[What to produce]: What you write must be the lines from the one holding "Tap the green cloud download icon" through the final line of the records below, reproduced exactly, minus the pictures.

[Entries shown]:
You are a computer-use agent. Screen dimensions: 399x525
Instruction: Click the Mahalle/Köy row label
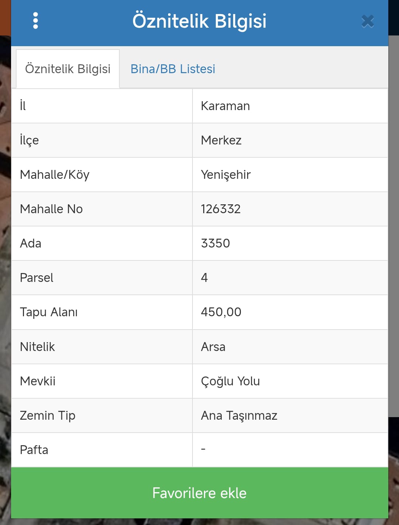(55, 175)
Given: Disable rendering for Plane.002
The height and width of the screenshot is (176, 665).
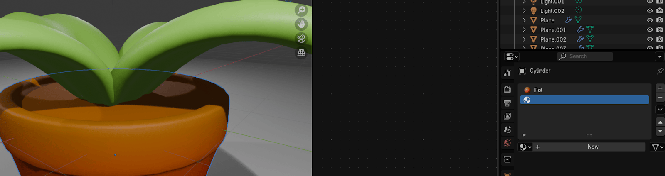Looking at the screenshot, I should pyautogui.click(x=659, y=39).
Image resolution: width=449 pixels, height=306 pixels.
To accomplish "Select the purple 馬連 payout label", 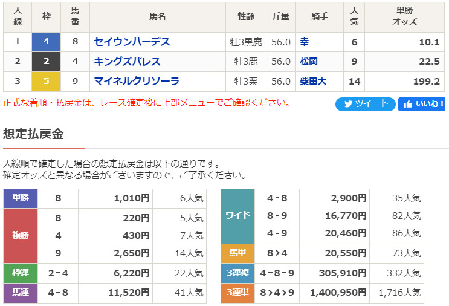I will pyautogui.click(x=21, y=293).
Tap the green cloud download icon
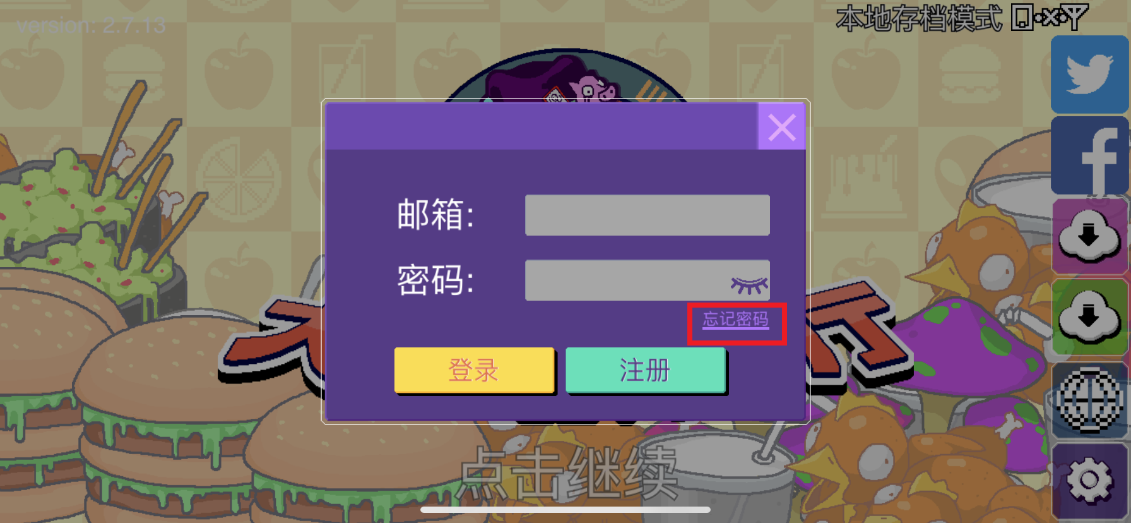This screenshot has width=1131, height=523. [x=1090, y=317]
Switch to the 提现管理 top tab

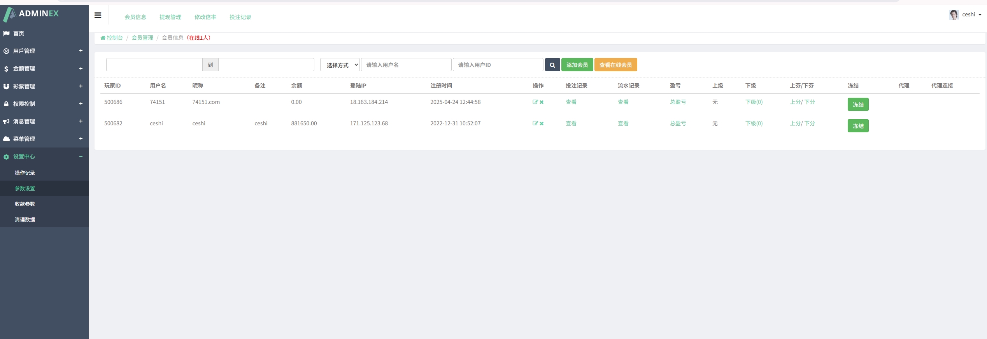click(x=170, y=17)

[Result]:
Tap the green cloud download icon
This screenshot has width=1131, height=523. [x=1090, y=317]
Switch to the 提现管理 top tab

click(x=170, y=17)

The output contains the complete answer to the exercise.